Ibarra estaba ileso, un ligero rasguño tenía el piloto en el brazo.

—¡Os debo la vida! —dijo a Ibarra, que se envolvía en mantas de lana y tapices.

La voz del piloto tenía un timbre como de pesar.

—Sois demasiado intrépido —contestole Ibarra—. Otra vez no tentaréis a Dios.

—¡Si no volvías…! —murmuró María Clara, pálida y temblando aún.

—¡Si no volvía y me seguías —contestó el joven completando su pensamiento—, en el fondo del lago habría yo estado en familia!

Ibarra no se olvidaba de que allí yacían los restos de su padre.

Las viejas ya no querían ir al otro baklad, querían retirarse alegando que el día había comenzado mal y podrían sobrevenir muchas desgracias.

—¡Todo es porque no hemos oído misa! —suspiraba una.

—Pero ¿qué desgracia hemos tenido, señoras? —preguntaba Ibarra—. ¡El caimán fue el único desgraciado!

—Lo cual prueba —concluyó el ex seminarista—, que en toda su pecadora vida jamás ha oído misa este desgraciado reptil. Nunca lo he visto entre tantos caimanes que frecuentan la iglesia.

Las barcas se dirigieron, pues, hacia el otro baklad y fue menester que Andeng preparase otro sinigang.

El día adelantaba; soplaba la brisa; las olas despertaban y se rizaban en tomo al caimán, levantando «mar de espuma do tersa brilla rica en colores de la luz solar», que dice el poeta P. A. Paterno[118].

La música volvió a resonar: Iday tocaba el arpa, los hombres, los acordeones y guitarras con mayor o menor afinación, pero el que mejor lo hacía era Albino, que rascaba verdaderamente la guitarra, desafinaba y perdía el compás a cada instante o se olvidaba a lo mejor y se pasaba a otra sonata enteramente distinta.

El otro corral fue visitado con desconfianza; muchos esperaban encontrar allí la hembra del caimán, pero la naturaleza es burlona y salía siempre llena la red.

Tía Isabel mandaba:

—El ayungin es bueno para el sinigang; dejad el bia para el escabeche, el dalag y el buan-buan para pesa; el dalag puede vivir mucho.
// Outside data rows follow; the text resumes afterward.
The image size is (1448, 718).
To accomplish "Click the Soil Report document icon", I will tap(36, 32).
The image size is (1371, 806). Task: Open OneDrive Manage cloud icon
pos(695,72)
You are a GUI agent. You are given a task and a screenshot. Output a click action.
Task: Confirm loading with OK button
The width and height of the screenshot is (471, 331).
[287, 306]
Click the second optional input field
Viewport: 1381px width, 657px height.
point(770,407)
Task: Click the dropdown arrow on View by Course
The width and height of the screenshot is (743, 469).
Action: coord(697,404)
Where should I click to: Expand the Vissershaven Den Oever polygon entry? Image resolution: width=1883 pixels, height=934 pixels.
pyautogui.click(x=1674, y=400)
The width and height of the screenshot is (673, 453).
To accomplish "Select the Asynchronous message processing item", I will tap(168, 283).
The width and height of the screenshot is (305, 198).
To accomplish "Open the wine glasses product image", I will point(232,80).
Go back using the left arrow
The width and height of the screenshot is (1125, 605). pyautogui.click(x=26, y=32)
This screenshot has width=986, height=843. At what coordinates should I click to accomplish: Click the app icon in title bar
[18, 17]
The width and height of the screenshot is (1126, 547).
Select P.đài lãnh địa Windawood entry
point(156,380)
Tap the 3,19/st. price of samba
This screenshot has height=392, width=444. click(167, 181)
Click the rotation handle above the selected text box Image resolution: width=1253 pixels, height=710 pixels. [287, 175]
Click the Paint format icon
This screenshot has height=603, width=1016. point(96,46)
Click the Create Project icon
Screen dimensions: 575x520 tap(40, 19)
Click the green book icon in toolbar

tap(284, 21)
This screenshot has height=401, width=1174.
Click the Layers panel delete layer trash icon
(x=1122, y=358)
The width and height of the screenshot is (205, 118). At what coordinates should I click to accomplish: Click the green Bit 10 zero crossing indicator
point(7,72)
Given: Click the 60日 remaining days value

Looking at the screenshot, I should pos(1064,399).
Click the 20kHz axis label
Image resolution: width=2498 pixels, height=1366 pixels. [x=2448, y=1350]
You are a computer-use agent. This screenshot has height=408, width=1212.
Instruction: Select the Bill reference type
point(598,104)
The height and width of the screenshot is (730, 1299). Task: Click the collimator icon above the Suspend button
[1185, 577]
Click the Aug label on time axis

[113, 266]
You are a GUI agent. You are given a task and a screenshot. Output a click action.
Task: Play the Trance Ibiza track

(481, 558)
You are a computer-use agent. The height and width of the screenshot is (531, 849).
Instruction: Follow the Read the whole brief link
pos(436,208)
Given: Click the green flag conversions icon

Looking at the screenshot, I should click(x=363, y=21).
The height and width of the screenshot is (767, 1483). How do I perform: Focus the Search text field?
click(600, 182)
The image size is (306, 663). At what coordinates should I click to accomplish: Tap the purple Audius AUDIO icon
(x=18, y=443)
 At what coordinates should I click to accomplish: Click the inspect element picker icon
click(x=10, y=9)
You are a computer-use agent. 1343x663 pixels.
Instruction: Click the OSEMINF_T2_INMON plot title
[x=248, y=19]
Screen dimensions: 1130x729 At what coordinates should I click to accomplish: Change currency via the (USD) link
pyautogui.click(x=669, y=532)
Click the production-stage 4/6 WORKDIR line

Ponedlos en la red para que continúen en el agua. ¡Las langostas a la sartén! El bának es para asado, envuelto en hojas de plátano y relleno de tomates[119]. Dejad los demás para que sirvan de reclamo: no es bueno vaciar el baldad completamente —añadió.

Entonces trataron de abordar a la orilla, en aquel bosque de árboles seculares, perteneciente a Ibarra. Allí, a la sombra y junto al cristalino arroyo, almorzarían entre las flores o debajo de improvisadas tiendas.

La música resonaba en el espacio; el humo de los kalarles se levantaba alegre en forma de tenues torbellinos; el agua cantaba dentro de la ardiente vasija, acaso palabras de consuelo para los peces muertos, acaso de sarcasmo y burla; el cadáver del caimán daba vueltas, pronto presentaba el blanco y destrozado vientre, pronto la pintada y verdosa espalda, y el hombre, favorito de la naturaleza, no se inquietaba por tantos fratricidios, que dirían los bramanes o los vegetarianos.